ElasticSearch: Lessons on Migration from MSSQL


This post is a compilation of the (sometimes hard-learned) lessons we experienced while migrating from MSSQL to ElasticSearch in C# using the NEST client.  The intent is to help others recognize potential pitfalls and traps during their migration.

Antares maintains a publicly searchable database of about 100 million records. It was originally developed using MSSQL and performed well early on. Business needs changed, as they tend to do, from a simple exists query, into searching on child records, returning the aggregate root and analyzing the matches. As the record count grew, it soon became apparent that things were going south. We followed the typical paths of adding indexes where needed, performance analysis of the queries, and throwing hardware at the problem. This worked up to a certain point.

We had been discussing ElasticSearch internally at this time and were somewhere between awe and disbelief. Our relational data was now more similar to a document store than SQL, and we felt this was a good case for a test. One weekend, after a few frustrating emails about query timeouts, I decided this was my new side project. I provisioned a CentOS7 VM on one of our hypervisors and followed the installation guide. After a few hours, I had migrated a few thousand records and successfully implemented our complex query using NEST. We have many nested compound AND (must) and OR (should). This was the easiest part. The initial effort was simple, but the path to production wasn’t smooth.

At the same time, another of our senior developers had independently started his own testing with Elastic and was equally impressed. The volume was in the few hundred thousand records, but there was a really high latency (7-20 seconds on average) due to a third party data store. Historical data didn’t change, and not every document had the same shape. Elastic appeared to be a good fit, and it was.

Below are some of our combined notes on two very different migrations from SQL to ElasticSearch.

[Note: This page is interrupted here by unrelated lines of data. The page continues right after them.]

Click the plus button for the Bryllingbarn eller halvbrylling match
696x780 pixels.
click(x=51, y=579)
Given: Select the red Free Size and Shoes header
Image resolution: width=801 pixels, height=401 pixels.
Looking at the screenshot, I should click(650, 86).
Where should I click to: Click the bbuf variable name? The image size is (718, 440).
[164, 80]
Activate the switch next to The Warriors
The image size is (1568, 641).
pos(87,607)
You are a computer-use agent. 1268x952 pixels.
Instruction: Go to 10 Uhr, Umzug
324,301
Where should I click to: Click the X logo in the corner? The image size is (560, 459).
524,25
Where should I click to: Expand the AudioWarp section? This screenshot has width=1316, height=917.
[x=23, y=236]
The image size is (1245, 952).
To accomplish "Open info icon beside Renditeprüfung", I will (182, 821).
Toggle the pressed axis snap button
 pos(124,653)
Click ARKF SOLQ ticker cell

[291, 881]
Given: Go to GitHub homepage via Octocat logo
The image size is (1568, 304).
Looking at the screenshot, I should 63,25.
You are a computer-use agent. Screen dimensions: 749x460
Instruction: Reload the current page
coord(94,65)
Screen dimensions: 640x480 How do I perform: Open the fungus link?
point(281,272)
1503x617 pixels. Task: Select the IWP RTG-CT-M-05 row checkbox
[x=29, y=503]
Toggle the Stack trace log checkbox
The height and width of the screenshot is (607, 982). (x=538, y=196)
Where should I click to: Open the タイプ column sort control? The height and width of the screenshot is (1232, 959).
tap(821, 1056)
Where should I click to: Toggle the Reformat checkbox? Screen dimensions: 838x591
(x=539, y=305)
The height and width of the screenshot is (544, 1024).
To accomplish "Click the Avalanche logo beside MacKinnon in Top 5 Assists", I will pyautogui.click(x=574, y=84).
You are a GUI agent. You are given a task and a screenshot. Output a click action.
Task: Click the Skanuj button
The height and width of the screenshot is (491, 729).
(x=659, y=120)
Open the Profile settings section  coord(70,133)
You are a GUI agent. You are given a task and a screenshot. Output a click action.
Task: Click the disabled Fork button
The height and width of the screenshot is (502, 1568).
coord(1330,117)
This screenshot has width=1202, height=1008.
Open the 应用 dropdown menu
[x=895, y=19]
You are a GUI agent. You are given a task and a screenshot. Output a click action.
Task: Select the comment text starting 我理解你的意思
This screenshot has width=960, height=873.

  1. ElasticSearch is crazy fast! Seriously fast! On a single-node test instance running in a VM with a single vCPU and only 12GB of RAM, we were seeing single digit MS queries in some instances. Most were completing in sub-200 MS. I crafted the most difficult query I could imagine for our documents, and it still only took 1200 MS. That is a query that would typically take minutes on a SQL server with twice the resources. We didn’t even really optimize our index beyond the basic NEST automapping. With the full 100 million records indexed and active searching being performed, the VM was still registering over 8GB of free RAM. The developers over at Elastic are working with some powerful voodoo.
  2. Hadouken indenting.  The tutorials warned me about this, and it is absolutely true!  It may be easier, as was in our case, to split it up into sections of building the expressions then combining them afterward. Even then, it still looked very similar to this.
    Hadouken Indenting
  3. Index names must be lowercase. This is stated in the documentation, but is easy to overlook. The tutorials also didn’t clearly mention this.  We wasted a few hours on this one.
  4. Build a debug NEST client to catch and log any failed request. This would have helped us out with the index names issue if we had done this first. It is the reason I was able to correct most of the following issues relatively quickly. The error it produces should be easily searchable, and someone else most likely had the same issue.
  5. If the file system runs low on storage space, your indexes are automatically set to read-only with delete.  Make sure your path has sufficient storage.  The default storage location for ElasticSearch on CentOS is in the root LVM volume, which was given 50GB by default on our 128GB VHD. The remaining being allocated to the home volume. During migration, I was missing 300k records and struggled with this for a while. The time for this was mostly spent trying to expand a dynamic VHD in CentOS.
  6. You can’t just have a GUID on your class and expect it to work.  The default indexing will remove the dashes (-) from the GUID.  You can either remove the dashes (C# ToString(“N”)) when storing and searching or mark the field as not_analyzed.
  7. If you need to search for stop words or special characters, it’s not exactly intuitive, but it is easy.  Honestly, we wasted more time than I’d like to admit on this one. The answer was simple and right in our face, but we went down a number of wrong paths first.  I can’t stress enough how important and useful unit tests are. We could validate our changes almost immediately as we bounced around trying to figure this one out. Specify your keyword normalizer on the property (attribute in our case [Keyword(Normalizer = "MyLowercase")]) then add that normalizer during your create index lambda.
    .Normalizers(n => n.Custom("MyLowercase", l => l.Filters("lowercase")))
  8. Sorting isn’t what you’re used to in SQL.  This one only took a few minutes to figure out because of the debug client. Elastic uses something it calls a multifield. Our issue wasn’t quite the same. The subfield we sorted on was “keyword.” We appended that to our field name using the NEST extension methods.
    return f.Field(x => x.Description.Suffix("keyword"));
  9. If you attempt to index then immediately search for a document, it probably won’t work. There’s a refresh interval between indexing and being available to search. You can force a refresh in-between calls and wait for the response. However, you should analyze the need for this functionality before implementing as it will increase the load on your elastic instance. We were writing unit tests. I would not suggest using it in production.

Now that we have overcome our learning curve for Elastic, we have many plans in the future to utilize this amazing tool.